**SET TASK 1**
In the velvet antler thread, rewrite the passage from "I don't normally" up to and including "(Sep 7, 2007)", putting "friend" in place of "buddy".
**SET TASK 2**
In the velvet antler thread, why does the first poster look for an option other than freezing the velvet right away? Answer in one to three sentences.

**EXCERPTED TEXT**
# Velvet Antler Care



## roaroftherockies (Oct 19, 2007)

I don't normally post, but I have a quick question maybe some of you could help with. My buddy and I drew Utah LE archery deer tags. The unit is hours away from the nearest town to my knowledge. Question is, with two tags, what are your recommendations to take care of the velvet in the event that we are lucky enough to take the first buck early on. We had planned to go down for 7 days or so. What do we do if we shoot one say day 2? High tail it out to freeze it? Inject it and shade it and keep hunting buck #2? Not to familiar with taking care of velvet in this particular situation. Would normally just freeze, but wondering if there is another option. What options do we have? Would appreciate any thoughts that any of you may have experienced if you have a minute to spare. Thanks!


----------



## dkhntrdstn (Sep 7, 2007)

you can freeze them for a week. send packout a pm . he will beable to tell you better ways.


----------



## TEX-O-BOB (Sep 12, 2007)

**DATASET EXCERPT**

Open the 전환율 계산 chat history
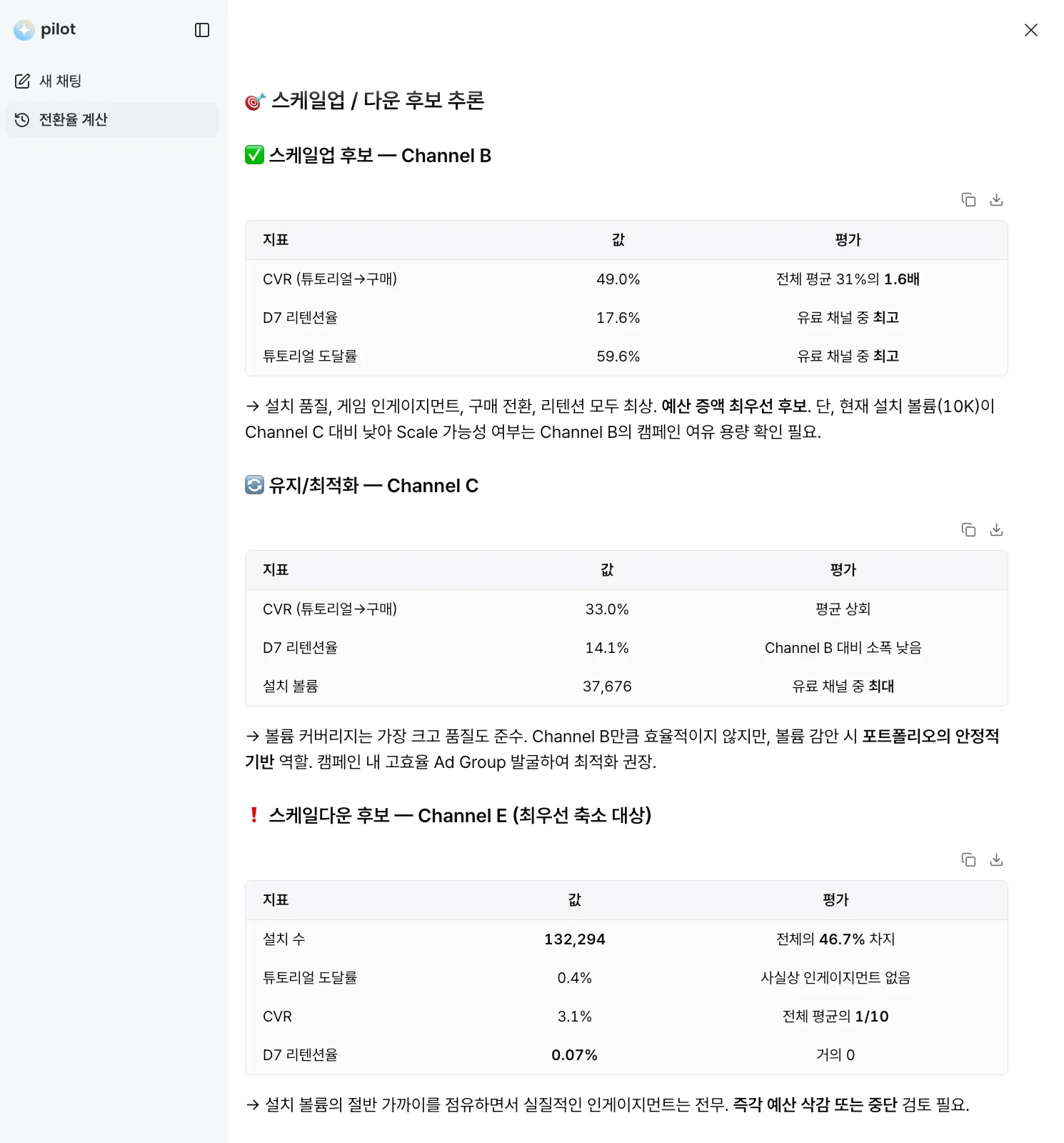This screenshot has width=1064, height=1143. (x=73, y=120)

**FINAL ANSWER 1**
I don't normally post, but I have a quick question maybe some of you could help with. My friend and I drew Utah LE archery deer tags. The unit is hours away from the nearest town to my knowledge. Question is, with two tags, what are your recommendations to take care of the velvet in the event that we are lucky enough to take the first buck early on. We had planned to go down for 7 days or so. What do we do if we shoot one say day 2? High tail it out to freeze it? Inject it and shade it and keep hunting buck #2? Not to familiar with taking care of velvet in this particular situation. Would normally just freeze, but wondering if there is another option. What options do we have? Would appreciate any thoughts that any of you may have experienced if you have a minute to spare. Thanks!


----------



## dkhntrdstn (Sep 7, 2007)

**FINAL ANSWER 2**
The hunting unit is hours from the nearest town, and the two hunters plan to stay about seven days with two tags. If they take the first buck early, say on day 2, freezing the velvet would mean hurrying out of the unit instead of continuing to hunt for the second buck.